World's Poorest Suffer Under Weak Government Systems, Funding Gap: GLAAS Report

STOCKHOLM, Sweden

The World Health Organization (WHO) and UN-Water have published the most recent version of the UN-Water Global Assessment and Analysis of Sanitation and Drinking-Water 2019 (known as the GLAAS Report).

The survey of 115 countries and territories reveals that weak government systems and lack of human resources and funds continue to hamper the delivery of water and sanitation (WASH) services in the world’s poorest countries and that efforts to ensure adequate services for all have been undermined.

“Too many people lack access to reliable and safe drinking-water, toilets and hand-washing facilities, putting them at risk of deadly infections and threatening progress in public health,” says Dr Tedros Adhanom Ghebreyesus, WHO Director-General. “Water and sanitation systems don’t just improve health and save lives, they are a critical part of building more stable, secure and prosperous societies.
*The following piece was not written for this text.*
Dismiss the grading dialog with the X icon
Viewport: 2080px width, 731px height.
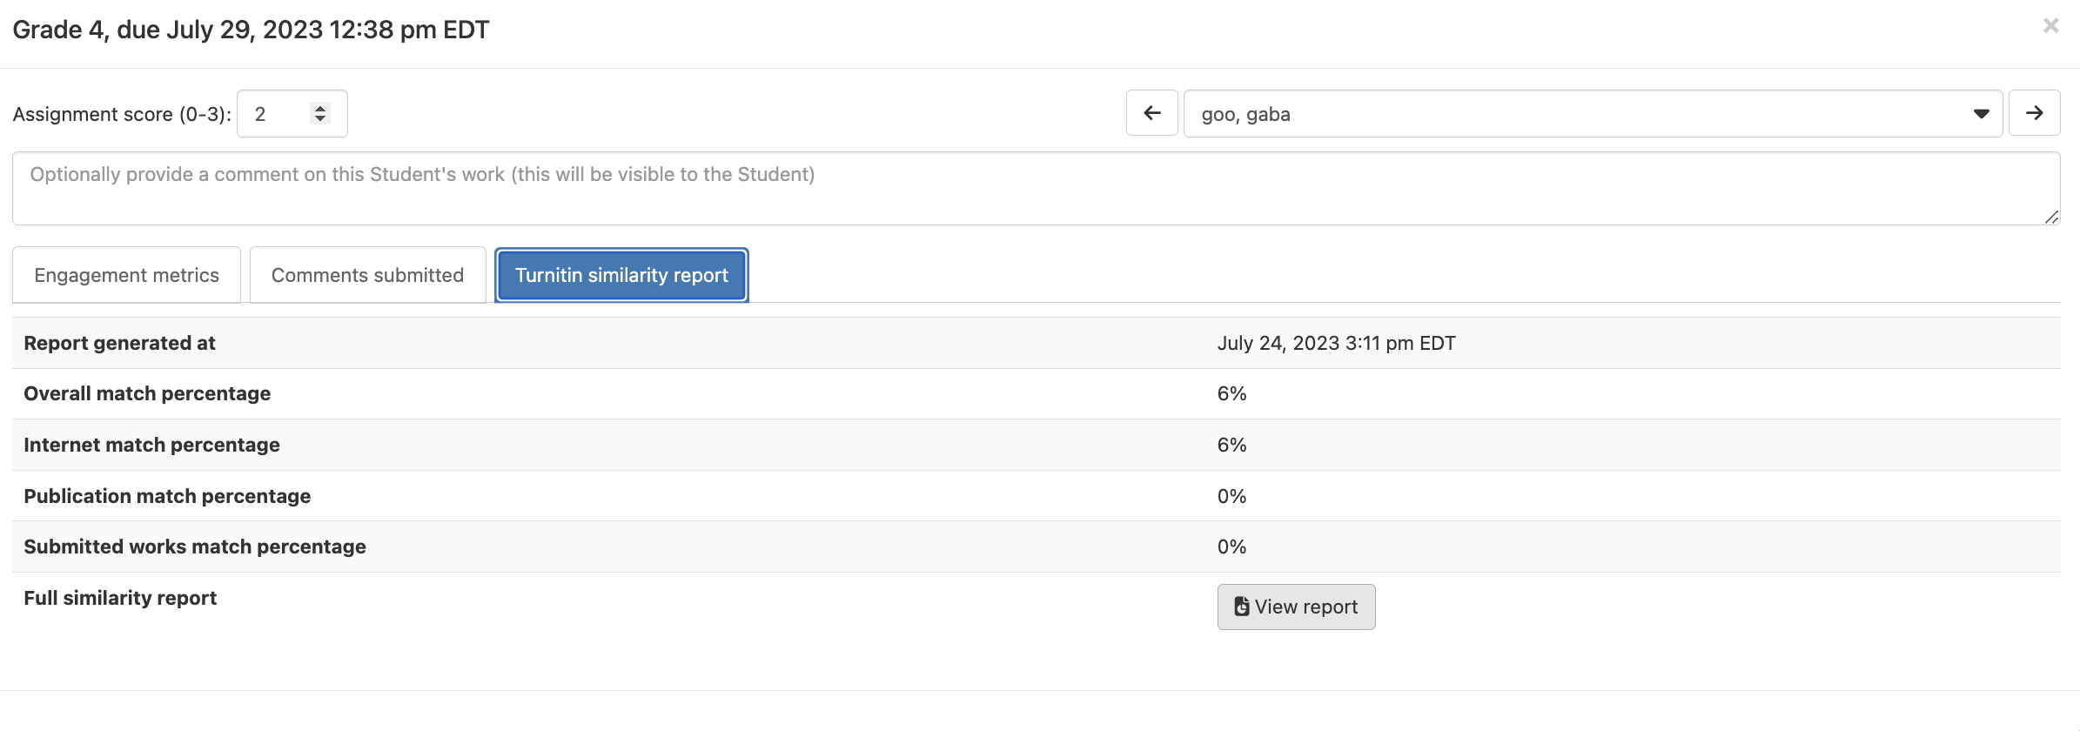[2051, 25]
We call on all countries that lack essential water and sanitation infrastructure to allocate funds and human resources to build and maintain it.”

The scope of the survey affects 4.5 billion people, roughly more than half the world’s population. The report shows that, “in an overwhelming majority of countries, the implementation of water, sanitation and hygiene policies and plans is constrained by inadequate human and financial resources. Nineteen countries and one territory reported a funding gap of more than 60% between identified needs and available funding.” Fewer than 15% of countries have the financial or human resources needed to implement plans.
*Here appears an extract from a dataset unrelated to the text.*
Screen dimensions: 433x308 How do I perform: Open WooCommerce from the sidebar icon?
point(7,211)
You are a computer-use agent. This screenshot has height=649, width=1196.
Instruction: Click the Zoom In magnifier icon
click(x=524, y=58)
“If we are to create a healthier, more equitable and stable society, then strengthening the systems to reach those currently living without safe and affordable water, sanitation and hygiene services must be a top priority,” says Mr Gilbert F Houngbo, Chair of UN-Water and President of the International Fund for Agricultural Development. “While we need to ensure that there is sufficient funding to tackle these critical challenges, it is equally important to continue reinforcing national delivery systems.”

The report points to funding gaps and weak systems that negatively affect a country’s progress, but the report also provides information on positive steps to deliver Sustainable Goal 6 on water and sanitation.

Almost half of the countries surveyed have set drinking water targets and aim for better than universal coverage by 2030. These address water quality and increasing access to water on premises. Targets also address open defecation, and the positive impact on public and environmental health.